そんなことを考えながら、俺は渡された資料をパラパラとめくった。
そこには、その人物の名前や出身地、家族構成などが細かく書かれてる。
それだけじゃなくて、好きな食べ物や色、動物なんかまで載ってた。
写真も添えてあるから、その人の顔までわかるようになってる。
(ひゃ~。相変わらず湊人くんはすごいな~。
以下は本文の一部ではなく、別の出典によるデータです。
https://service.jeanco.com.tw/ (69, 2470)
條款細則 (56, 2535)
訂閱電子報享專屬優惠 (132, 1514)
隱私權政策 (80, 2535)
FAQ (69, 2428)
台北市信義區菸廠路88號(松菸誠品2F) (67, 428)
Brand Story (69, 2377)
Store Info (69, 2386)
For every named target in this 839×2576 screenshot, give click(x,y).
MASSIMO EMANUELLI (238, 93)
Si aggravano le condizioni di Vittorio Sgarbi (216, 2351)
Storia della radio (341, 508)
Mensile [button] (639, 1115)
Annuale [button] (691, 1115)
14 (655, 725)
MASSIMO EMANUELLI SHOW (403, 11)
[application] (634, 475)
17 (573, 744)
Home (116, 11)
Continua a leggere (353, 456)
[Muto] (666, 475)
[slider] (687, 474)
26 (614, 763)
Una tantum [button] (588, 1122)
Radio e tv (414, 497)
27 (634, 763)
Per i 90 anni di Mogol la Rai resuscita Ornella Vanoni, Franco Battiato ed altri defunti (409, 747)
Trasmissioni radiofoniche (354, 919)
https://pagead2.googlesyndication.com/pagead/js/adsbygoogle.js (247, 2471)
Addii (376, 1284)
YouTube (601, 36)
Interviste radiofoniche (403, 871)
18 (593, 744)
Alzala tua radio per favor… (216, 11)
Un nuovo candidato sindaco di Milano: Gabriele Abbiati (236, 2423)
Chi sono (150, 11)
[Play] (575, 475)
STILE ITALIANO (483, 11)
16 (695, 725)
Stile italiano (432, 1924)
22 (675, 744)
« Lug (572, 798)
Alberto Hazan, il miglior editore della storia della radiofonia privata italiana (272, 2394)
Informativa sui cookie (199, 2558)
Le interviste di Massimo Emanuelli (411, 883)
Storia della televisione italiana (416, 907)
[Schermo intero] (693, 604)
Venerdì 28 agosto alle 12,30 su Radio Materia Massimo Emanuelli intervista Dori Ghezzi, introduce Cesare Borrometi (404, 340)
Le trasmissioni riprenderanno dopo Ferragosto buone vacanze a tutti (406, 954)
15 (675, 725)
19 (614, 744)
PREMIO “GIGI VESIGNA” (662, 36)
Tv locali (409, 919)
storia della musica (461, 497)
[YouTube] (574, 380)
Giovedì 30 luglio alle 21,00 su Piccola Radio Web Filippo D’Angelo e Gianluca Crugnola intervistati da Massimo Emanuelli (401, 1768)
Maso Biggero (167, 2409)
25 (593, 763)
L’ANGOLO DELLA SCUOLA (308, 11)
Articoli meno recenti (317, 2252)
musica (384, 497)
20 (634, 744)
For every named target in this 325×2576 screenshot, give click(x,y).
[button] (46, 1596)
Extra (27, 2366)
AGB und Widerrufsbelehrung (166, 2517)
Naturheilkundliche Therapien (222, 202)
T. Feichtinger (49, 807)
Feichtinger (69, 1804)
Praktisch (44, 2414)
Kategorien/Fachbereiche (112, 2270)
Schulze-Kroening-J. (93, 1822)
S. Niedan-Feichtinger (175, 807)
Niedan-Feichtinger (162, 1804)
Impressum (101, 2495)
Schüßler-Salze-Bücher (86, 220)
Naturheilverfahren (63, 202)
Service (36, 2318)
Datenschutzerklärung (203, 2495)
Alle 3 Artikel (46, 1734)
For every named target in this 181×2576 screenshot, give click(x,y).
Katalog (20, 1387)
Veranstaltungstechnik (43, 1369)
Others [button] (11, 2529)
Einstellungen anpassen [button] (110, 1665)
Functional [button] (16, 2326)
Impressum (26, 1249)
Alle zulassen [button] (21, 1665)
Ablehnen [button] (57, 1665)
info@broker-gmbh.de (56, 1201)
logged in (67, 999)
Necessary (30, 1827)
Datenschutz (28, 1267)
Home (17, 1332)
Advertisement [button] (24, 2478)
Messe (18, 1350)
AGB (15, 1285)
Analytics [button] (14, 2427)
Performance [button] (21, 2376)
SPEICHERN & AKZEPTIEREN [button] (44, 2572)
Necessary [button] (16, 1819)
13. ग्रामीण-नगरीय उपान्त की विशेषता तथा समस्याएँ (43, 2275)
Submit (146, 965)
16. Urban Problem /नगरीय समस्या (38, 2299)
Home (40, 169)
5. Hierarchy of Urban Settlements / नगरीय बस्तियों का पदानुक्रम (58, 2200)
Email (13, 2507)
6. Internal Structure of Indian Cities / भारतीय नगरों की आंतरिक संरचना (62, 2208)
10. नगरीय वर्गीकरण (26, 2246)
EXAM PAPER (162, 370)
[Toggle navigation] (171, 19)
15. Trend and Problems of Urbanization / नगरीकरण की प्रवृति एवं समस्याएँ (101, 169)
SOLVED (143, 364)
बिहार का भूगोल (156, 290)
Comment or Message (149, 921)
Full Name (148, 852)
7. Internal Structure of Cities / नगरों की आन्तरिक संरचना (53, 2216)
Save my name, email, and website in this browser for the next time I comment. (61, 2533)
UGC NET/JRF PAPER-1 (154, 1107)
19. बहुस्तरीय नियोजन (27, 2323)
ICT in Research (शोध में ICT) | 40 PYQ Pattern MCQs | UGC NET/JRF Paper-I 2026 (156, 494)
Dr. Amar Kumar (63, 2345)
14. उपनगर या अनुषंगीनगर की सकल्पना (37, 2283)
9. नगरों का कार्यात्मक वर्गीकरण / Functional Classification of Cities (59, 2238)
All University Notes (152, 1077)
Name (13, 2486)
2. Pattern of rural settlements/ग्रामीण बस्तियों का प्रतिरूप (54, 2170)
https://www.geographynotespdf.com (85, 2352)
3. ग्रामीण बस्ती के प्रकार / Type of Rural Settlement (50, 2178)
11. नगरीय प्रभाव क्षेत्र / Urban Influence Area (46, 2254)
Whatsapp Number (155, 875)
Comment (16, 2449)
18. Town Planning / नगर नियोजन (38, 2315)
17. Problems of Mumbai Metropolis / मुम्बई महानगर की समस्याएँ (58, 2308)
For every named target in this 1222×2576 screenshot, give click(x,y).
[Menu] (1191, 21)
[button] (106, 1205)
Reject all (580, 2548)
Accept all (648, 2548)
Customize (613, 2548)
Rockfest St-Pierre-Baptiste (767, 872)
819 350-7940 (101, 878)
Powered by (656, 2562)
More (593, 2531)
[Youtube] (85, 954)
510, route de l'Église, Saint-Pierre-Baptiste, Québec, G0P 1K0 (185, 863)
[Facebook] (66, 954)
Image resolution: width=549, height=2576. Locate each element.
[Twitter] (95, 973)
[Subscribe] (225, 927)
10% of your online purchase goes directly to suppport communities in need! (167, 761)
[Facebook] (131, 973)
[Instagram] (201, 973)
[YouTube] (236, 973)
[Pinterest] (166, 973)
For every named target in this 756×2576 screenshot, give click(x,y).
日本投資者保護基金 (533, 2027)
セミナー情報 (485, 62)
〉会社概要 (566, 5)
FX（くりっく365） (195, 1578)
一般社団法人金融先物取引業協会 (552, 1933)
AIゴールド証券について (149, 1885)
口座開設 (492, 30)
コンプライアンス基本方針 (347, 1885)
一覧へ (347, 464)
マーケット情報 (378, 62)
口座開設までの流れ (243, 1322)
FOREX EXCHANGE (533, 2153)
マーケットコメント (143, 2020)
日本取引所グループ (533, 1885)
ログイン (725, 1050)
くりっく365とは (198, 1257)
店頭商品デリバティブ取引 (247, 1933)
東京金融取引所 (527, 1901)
……ん?)
かるーく目を通すだけのつもりだったのに、とある欄が俺の目を惹く。
「好きな音楽……?」
この人はクラシック、次の人は演歌、こっちの人はジャズ。
同じような年代の人も多いのに、音楽の趣味は全然違って面白いな~!
曲の名前まで書いてある人もいて、俺はそこだけを夢中で読み始めた。
いつになく熱心に資料を読み込む俺を、湊人くんは不審な目で見てる。
「急に真面目になって、どうしたのさ?」
「いや、この好きな音楽のところが面白いなーって思って!」
「ああ。虹太くんはそういうの好きだもんね」
「うん☆ 万人に好かれる音楽ってなかなかないと思うけど、音楽自体を嫌いな人ってあんまり聞かないじゃん! ねえねえ、これってこの重要な人たちだけじゃなくて、他の人のデータもあったりするの?」
「もちろん。いやあ、虹太くんが僕のデータに興味を持ってくれるなんて嬉しいな。紙にすると膨大な量になるから、データでもよければ渡そうか」
「やった~♪ 湊人くん、ありがと☆ えーっと、料金は……」
「今回は特別に、タダでいいよ。任務に関わることでもあるしね」
「湊人くんってばふとっぱら~!」
こうして俺は、パーティーに参加する何百人分かのデータを貰ったんだ。
ほんとにすごい量だったから、見るのがちょっぴり大変だったけど……。
でも、音楽のことだと勝手に頭に入ってくるから不思議だよね。